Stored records
# # # # #

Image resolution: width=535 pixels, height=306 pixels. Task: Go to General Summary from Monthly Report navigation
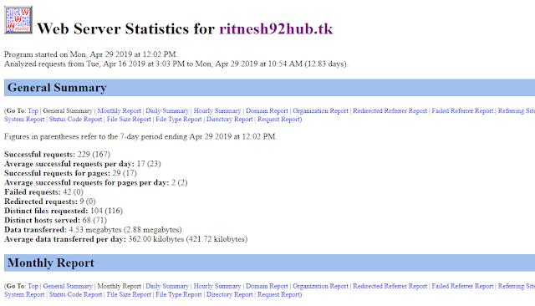point(68,286)
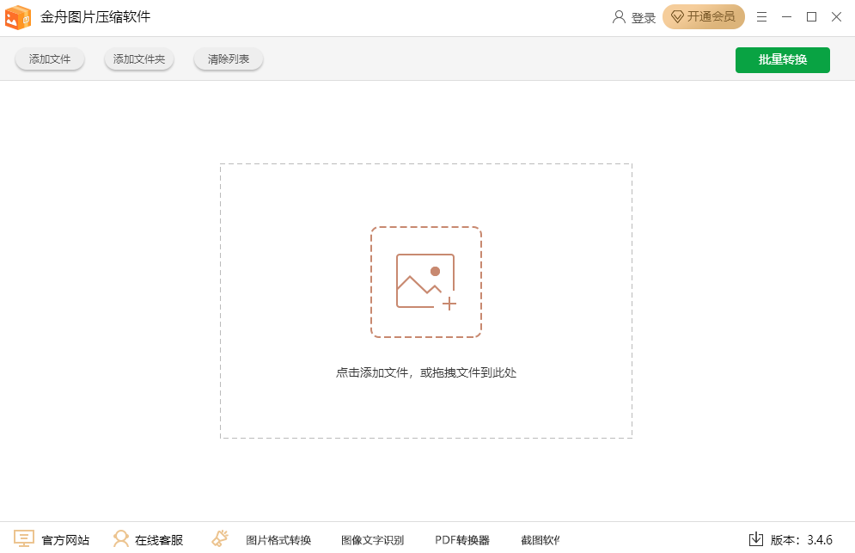The image size is (855, 553).
Task: Open the 图像文字识别 link
Action: click(x=372, y=540)
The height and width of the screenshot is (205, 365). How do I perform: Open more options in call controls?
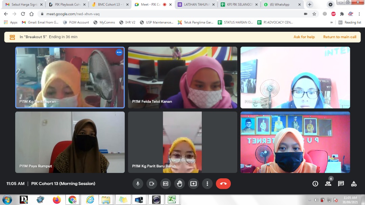pyautogui.click(x=207, y=184)
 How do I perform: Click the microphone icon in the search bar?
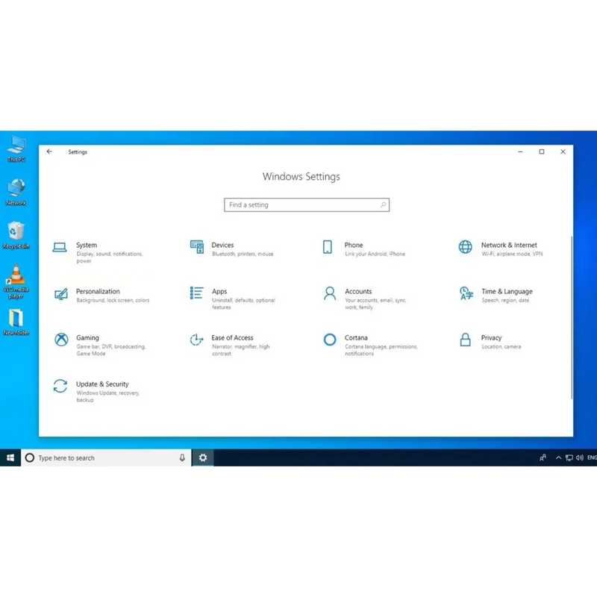click(x=181, y=457)
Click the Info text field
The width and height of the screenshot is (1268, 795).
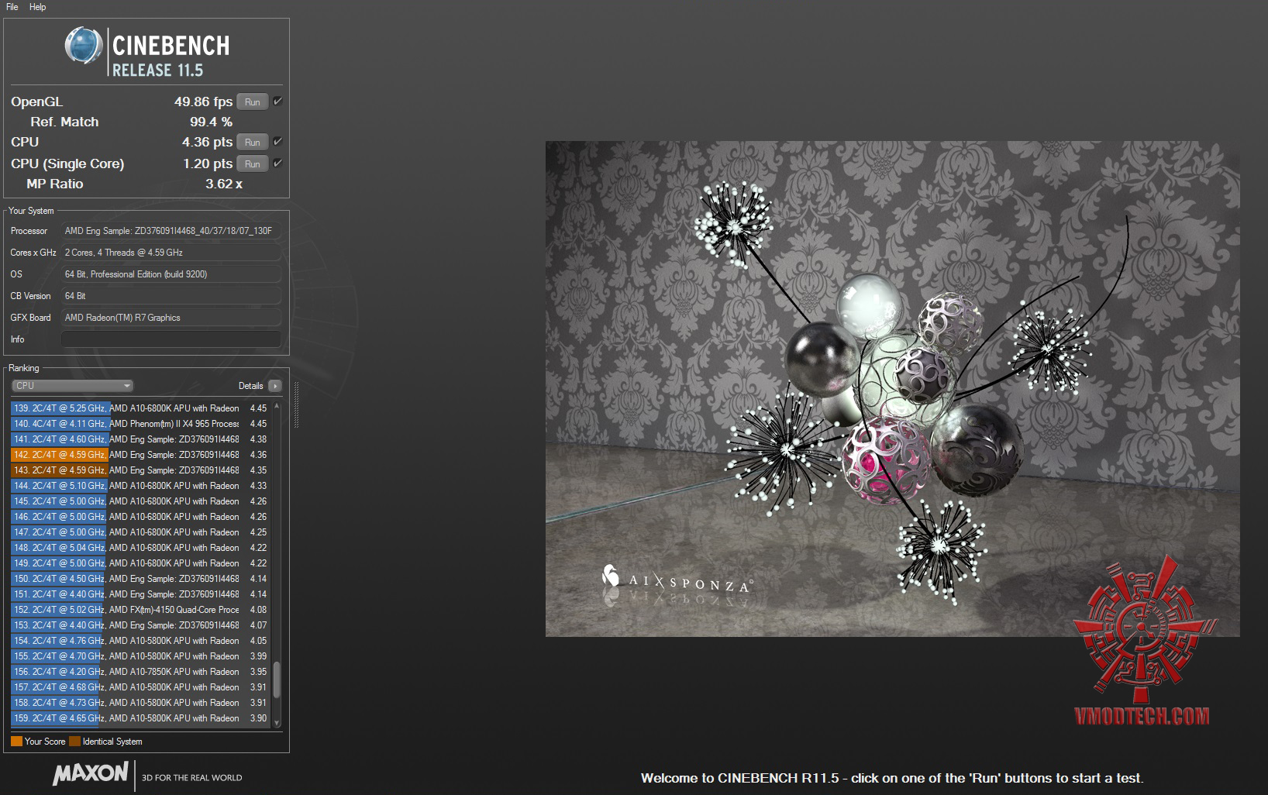point(171,339)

# # # # #

Copy out exactly the lines that begin at the line with "Click the Info text field" and end at the final line of the entries above. Leave out the pictures.

TASK RESULT:
Click the Info text field
The width and height of the screenshot is (1268, 795).
point(171,339)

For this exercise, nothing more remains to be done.